**Available data**
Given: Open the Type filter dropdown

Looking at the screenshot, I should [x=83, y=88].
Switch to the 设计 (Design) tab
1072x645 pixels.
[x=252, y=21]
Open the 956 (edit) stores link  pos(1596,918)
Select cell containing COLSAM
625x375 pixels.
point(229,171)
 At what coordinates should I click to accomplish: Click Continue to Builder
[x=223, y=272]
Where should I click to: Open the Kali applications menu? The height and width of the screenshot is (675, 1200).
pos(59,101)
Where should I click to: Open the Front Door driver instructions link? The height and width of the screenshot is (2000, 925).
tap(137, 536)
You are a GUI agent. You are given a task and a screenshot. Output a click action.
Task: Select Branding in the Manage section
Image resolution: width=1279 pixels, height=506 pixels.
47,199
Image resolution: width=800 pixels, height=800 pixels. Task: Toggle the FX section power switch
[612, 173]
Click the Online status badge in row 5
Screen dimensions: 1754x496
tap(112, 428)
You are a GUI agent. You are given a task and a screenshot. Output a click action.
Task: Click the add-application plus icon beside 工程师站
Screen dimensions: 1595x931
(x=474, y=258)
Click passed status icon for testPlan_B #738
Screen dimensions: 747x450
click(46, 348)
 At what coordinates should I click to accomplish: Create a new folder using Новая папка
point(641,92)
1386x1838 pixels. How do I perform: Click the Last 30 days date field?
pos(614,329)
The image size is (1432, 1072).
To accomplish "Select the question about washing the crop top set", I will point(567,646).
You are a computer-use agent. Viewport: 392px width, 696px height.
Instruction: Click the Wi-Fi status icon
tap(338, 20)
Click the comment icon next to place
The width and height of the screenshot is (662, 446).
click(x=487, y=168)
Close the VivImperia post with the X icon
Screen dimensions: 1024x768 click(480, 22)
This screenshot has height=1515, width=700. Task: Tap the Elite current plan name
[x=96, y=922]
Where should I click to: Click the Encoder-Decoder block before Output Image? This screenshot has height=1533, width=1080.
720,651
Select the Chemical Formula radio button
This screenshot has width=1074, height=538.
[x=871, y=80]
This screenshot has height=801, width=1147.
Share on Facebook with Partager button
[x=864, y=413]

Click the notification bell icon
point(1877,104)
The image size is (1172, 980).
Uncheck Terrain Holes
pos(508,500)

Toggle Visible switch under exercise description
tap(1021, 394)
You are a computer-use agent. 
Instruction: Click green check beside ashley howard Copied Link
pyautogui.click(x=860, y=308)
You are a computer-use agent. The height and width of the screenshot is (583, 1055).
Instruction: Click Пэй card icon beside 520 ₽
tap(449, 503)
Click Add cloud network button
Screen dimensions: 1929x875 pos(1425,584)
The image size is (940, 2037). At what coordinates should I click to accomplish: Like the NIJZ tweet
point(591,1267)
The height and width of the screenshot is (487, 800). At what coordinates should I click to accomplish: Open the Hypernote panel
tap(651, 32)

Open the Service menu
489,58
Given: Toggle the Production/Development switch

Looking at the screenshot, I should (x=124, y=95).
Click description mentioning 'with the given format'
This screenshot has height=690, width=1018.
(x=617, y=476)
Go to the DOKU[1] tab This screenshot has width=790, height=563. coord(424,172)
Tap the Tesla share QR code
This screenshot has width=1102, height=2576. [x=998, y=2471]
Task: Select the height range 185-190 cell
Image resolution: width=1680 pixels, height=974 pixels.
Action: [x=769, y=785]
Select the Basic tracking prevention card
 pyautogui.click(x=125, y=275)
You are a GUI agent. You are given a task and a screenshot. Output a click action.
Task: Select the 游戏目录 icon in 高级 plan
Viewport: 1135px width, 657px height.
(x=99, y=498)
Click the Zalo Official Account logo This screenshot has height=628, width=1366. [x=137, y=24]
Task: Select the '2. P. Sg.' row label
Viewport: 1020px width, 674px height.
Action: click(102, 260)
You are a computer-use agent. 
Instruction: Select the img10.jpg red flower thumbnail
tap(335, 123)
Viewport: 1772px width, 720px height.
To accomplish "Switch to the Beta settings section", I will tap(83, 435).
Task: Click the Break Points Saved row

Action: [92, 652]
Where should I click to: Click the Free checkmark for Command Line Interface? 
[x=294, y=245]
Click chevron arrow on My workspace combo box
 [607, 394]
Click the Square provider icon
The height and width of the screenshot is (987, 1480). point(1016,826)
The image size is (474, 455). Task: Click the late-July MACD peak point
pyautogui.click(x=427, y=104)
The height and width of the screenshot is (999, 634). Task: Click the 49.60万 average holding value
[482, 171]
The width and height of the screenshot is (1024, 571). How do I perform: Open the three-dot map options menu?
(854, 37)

**Required action**
Take the records above and copy them out exactly.

**Response to this exercise**
Given: Open the Type filter dropdown

Looking at the screenshot, I should [x=83, y=88].
Switch to the 设计 (Design) tab
1072x645 pixels.
[x=252, y=21]
Open the 956 (edit) stores link  pos(1596,918)
Select cell containing COLSAM
625x375 pixels.
point(229,171)
 At what coordinates should I click to accomplish: Click Continue to Builder
[x=223, y=272]
Where should I click to: Open the Kali applications menu? The height and width of the screenshot is (675, 1200).
pos(59,101)
Where should I click to: Open the Front Door driver instructions link? The height and width of the screenshot is (2000, 925).
tap(137, 536)
You are a GUI agent. You are given a task and a screenshot. Output a click action.
Task: Select Branding in the Manage section
Image resolution: width=1279 pixels, height=506 pixels.
47,199
Image resolution: width=800 pixels, height=800 pixels. Task: Toggle the FX section power switch
[612, 173]
Click the Online status badge in row 5
Screen dimensions: 1754x496
tap(112, 428)
You are a GUI agent. You are given a task and a screenshot. Output a click action.
Task: Click the add-application plus icon beside 工程师站
Screen dimensions: 1595x931
(x=474, y=258)
Click passed status icon for testPlan_B #738
Screen dimensions: 747x450
click(46, 348)
 At what coordinates should I click to accomplish: Create a new folder using Новая папка
point(641,92)
1386x1838 pixels. How do I perform: Click the Last 30 days date field?
pos(614,329)
The image size is (1432, 1072).
To accomplish "Select the question about washing the crop top set", I will point(567,646).
You are a computer-use agent. Viewport: 392px width, 696px height.
Instruction: Click the Wi-Fi status icon
tap(338, 20)
Click the comment icon next to place
The width and height of the screenshot is (662, 446).
click(x=487, y=168)
Close the VivImperia post with the X icon
Screen dimensions: 1024x768 click(480, 22)
This screenshot has height=1515, width=700. Task: Tap the Elite current plan name
[x=96, y=922]
Where should I click to: Click the Encoder-Decoder block before Output Image? This screenshot has height=1533, width=1080.
720,651
Select the Chemical Formula radio button
This screenshot has width=1074, height=538.
[x=871, y=80]
This screenshot has height=801, width=1147.
Share on Facebook with Partager button
[x=864, y=413]

Click the notification bell icon
point(1877,104)
The image size is (1172, 980).
Uncheck Terrain Holes
pos(508,500)

Toggle Visible switch under exercise description
tap(1021, 394)
You are a computer-use agent. 
Instruction: Click green check beside ashley howard Copied Link
pyautogui.click(x=860, y=308)
You are a computer-use agent. The height and width of the screenshot is (583, 1055).
Instruction: Click Пэй card icon beside 520 ₽
tap(449, 503)
Click Add cloud network button
Screen dimensions: 1929x875 pos(1425,584)
The image size is (940, 2037). At what coordinates should I click to accomplish: Like the NIJZ tweet
point(591,1267)
The height and width of the screenshot is (487, 800). At what coordinates should I click to accomplish: Open the Hypernote panel
tap(651, 32)

Open the Service menu
489,58
Given: Toggle the Production/Development switch

Looking at the screenshot, I should (x=124, y=95).
Click description mentioning 'with the given format'
This screenshot has height=690, width=1018.
(x=617, y=476)
Go to the DOKU[1] tab This screenshot has width=790, height=563. coord(424,172)
Tap the Tesla share QR code
This screenshot has width=1102, height=2576. [x=998, y=2471]
Task: Select the height range 185-190 cell
Image resolution: width=1680 pixels, height=974 pixels.
Action: [x=769, y=785]
Select the Basic tracking prevention card
 pyautogui.click(x=125, y=275)
You are a GUI agent. You are given a task and a screenshot. Output a click action.
Task: Select the 游戏目录 icon in 高级 plan
Viewport: 1135px width, 657px height.
(x=99, y=498)
Click the Zalo Official Account logo This screenshot has height=628, width=1366. [x=137, y=24]
Task: Select the '2. P. Sg.' row label
Viewport: 1020px width, 674px height.
Action: click(102, 260)
You are a computer-use agent. 
Instruction: Select the img10.jpg red flower thumbnail
tap(335, 123)
Viewport: 1772px width, 720px height.
To accomplish "Switch to the Beta settings section", I will tap(83, 435).
Task: Click the Break Points Saved row

Action: [92, 652]
Where should I click to: Click the Free checkmark for Command Line Interface? 
[x=294, y=245]
Click chevron arrow on My workspace combo box
 [607, 394]
Click the Square provider icon
The height and width of the screenshot is (987, 1480). point(1016,826)
The image size is (474, 455). Task: Click the late-July MACD peak point
pyautogui.click(x=427, y=104)
The height and width of the screenshot is (999, 634). Task: Click the 49.60万 average holding value
[482, 171]
The width and height of the screenshot is (1024, 571). How do I perform: Open the three-dot map options menu?
(854, 37)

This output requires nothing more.